_Selected extract_
--- Start ---

When I heard Diana Nyad say this, I thought, that’s what I do as a marketer. With each new day, I find a way to help a client reach a targeted audience, make a cost-effective marketing plan, build a business.

“It doesn’t matter what you come up against … find a way … you’ll make it through.”

As marketers, it’s what we do. Don’t we? Just like Diana Nyad had her challenge, every project we work on is a challenge. Regardless if we have done it before, once, twice, or twenty, thirty times. Or WWW.DianaNyad.9.4.13never before. I look at each new project as if it is for the first time. It’s a new client, a new goal, and it’s at a different point of time, too. Are there newer marketing venues? Newer technologies? Newer ways to do things? Each new challenge is an opportunity to learn, to try something new, to revise something old. We can get better. We can grow. It’s what makes marketing such a cool vocation. There’s always new things and at the same time you need to use all the skills and experience you have. It’s the only way that we can find a way. And as I’ve always believed, there is always a way.

--- End ---

_Data provided_
--- Start ---

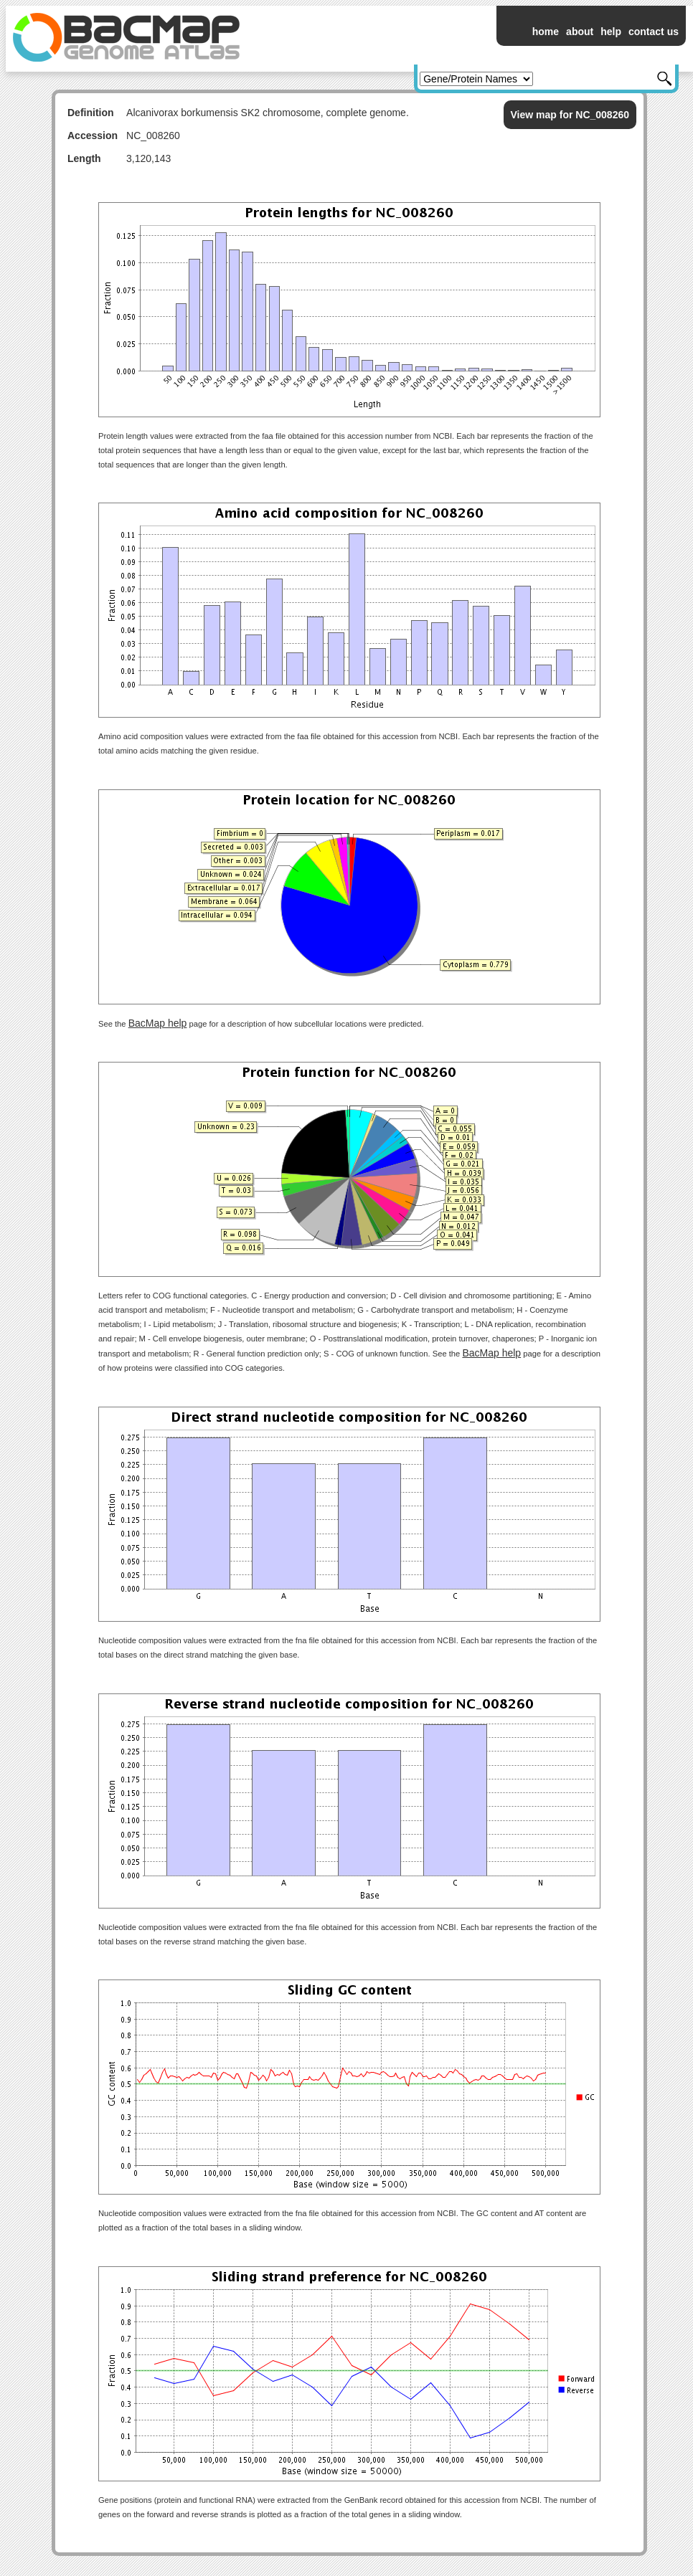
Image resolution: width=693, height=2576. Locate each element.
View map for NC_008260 (570, 114)
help (610, 31)
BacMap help (157, 1023)
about (579, 31)
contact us (653, 31)
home (545, 31)
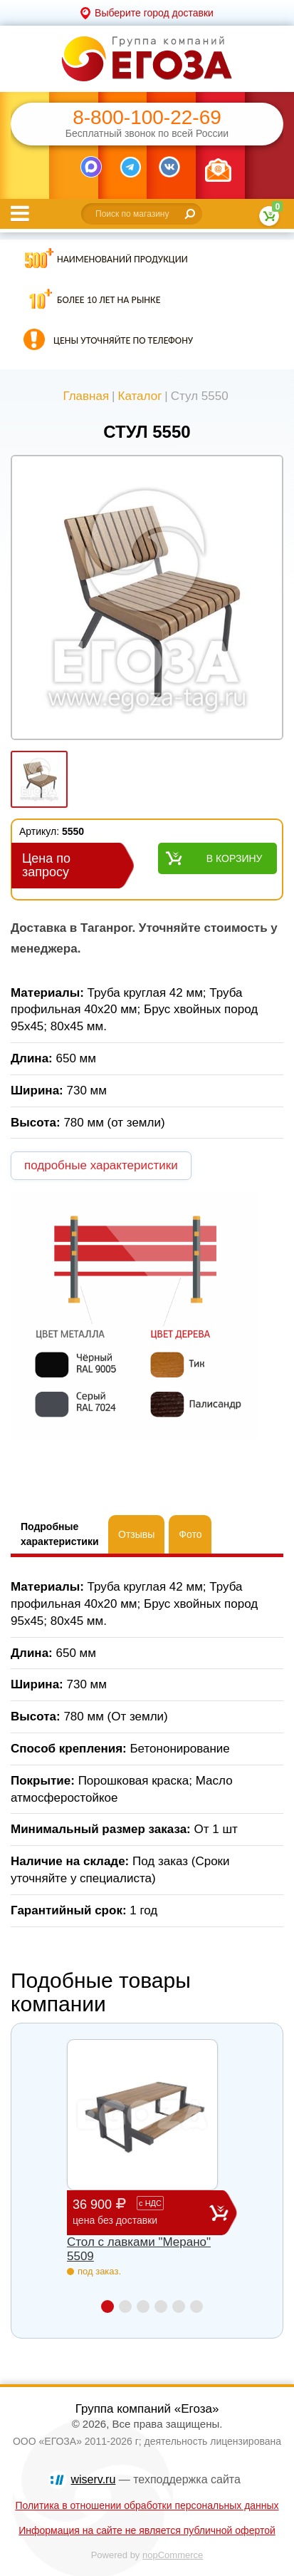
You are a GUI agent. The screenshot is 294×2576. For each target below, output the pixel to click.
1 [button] (107, 2306)
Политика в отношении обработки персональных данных (146, 2505)
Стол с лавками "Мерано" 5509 (139, 2249)
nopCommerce (172, 2555)
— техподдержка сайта (156, 2479)
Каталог (140, 396)
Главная (86, 396)
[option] (147, 599)
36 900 (141, 2212)
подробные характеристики (101, 1165)
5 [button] (178, 2306)
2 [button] (125, 2306)
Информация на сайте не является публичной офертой (147, 2530)
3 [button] (143, 2306)
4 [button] (160, 2306)
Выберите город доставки (154, 13)
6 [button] (196, 2306)
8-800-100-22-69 (147, 117)
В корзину (234, 858)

--- End ---

_Problems and tasks_
**1)** Turn the paragraph of the marketing passage that begins "When I heard Diana Nyad" into a short bulleted list that keeps its main facts.
**2)** Write out the marketing passage word for word between "As marketers, it’s" and "always a way.", inclusive.
Work only from the marketing passage, not from the items.

_Answer set_
**1)**
- Hearing Diana Nyad say this made the writer think it describes a marketer's work.
- Each day, the writer finds a way to help a client reach a targeted audience.
- The writer also helps clients make a cost-effective marketing plan and build a business.

**2)**
As marketers, it’s what we do. Don’t we? Just like Diana Nyad had her challenge, every project we work on is a challenge. Regardless if we have done it before, once, twice, or twenty, thirty times. Or WWW.DianaNyad.9.4.13never before. I look at each new project as if it is for the first time. It’s a new client, a new goal, and it’s at a different point of time, too. Are there newer marketing venues? Newer technologies? Newer ways to do things? Each new challenge is an opportunity to learn, to try something new, to revise something old. We can get better. We can grow. It’s what makes marketing such a cool vocation. There’s always new things and at the same time you need to use all the skills and experience you have. It’s the only way that we can find a way. And as I’ve always believed, there is always a way.